▶ [PROBLEM SET]:
• a. Answer these from the passage on Linn Energy's purchase of Dominion properties:
(i) What price is Linn paying for the properties?
(ii) What does Dominion's strategy involve?
(iii) In which quarter is the transaction expected to close?
• b. Carry on the passage about Linn Energy's purchase of Dominion's oil and gas properties, starting after its final sentence.

Linn Energy LLC to buy the mid-continent oil and gas properties of Dominion Resources Inc. for $2.05 billion
Linn, focused on the development, exploitation, and acquisition of natural gas properties, will receive oil and gas properties that will provide it with a balanced portfolio of long-life producing reserves and high quality resource and exploitation plays complementing Linn’s current assets and development strategy. Dominion’s strategy involves divesting its exploration and production operations and concentrating on energy infrastructure. Linn intends to finance the transaction with private placement of equity securities valued at $1.5 billion, and expects the transaction to be accretive to earnings and to increase distributable cash flow by $2.52 per unit in the beginning of the fourth quarter. The transaction is expected to close in the third quarter pending receipt of financing and customary closing conditions.

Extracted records
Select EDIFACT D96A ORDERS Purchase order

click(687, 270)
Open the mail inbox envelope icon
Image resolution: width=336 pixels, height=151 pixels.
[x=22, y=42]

▶ [RESULTS FOR EACH TASK]:
• a.
(i) $2.05 billion
(ii) Divesting its exploration and production operations and concentrating on energy infrastructure
(iii) The third quarter

• b.
Seller financial advisor: JPMorgan; Juniper Advisory; Lehman Brothers
Bidder financial advisor: Citigroup; Jefferies & Company; RBC Capital Markets
Seller legal advisor: Baker Botts; McGuireWoods (Advising seller)
Bidder legal advisor: Vinson & Elkins
CVC Capital Partners Ltd. to buy Samsonite Corp. from Ares Management LLC, Bain Capital LLC, and Ontario Teachers Pension Plan for $1.54 billion
United Kingdom-based CVC Capital Partners Limited, the UK based private equity firm, has agreed to pay $1.49 per share in cash, a premium of about 12 percent. As part of the deal, CVC will assume approximately $430.6m of Samsonite debt. The private equity concerns own about 85 percent of Samsonite, with remaining 15 percent public. The capital structure of the deal is one-third equity and two-thirds debt. CVC sees a significant potential to continue to grow the business, in particular in Asia, where Samsonite has established sizable businesses in key growth markets. The transaction is expected to close in the fourth quarter pending regulatory approvals from authorities in the U.S. and Europe, and on other customary closing conditions.
Seller financial advisor: Merrill Lynch
Bidder financial advisor: Lehman Brothers; UBS
Seller legal advisor: Skadden Arps Slate Meagher & Flom; Kirkland & Ellis (Advising seller)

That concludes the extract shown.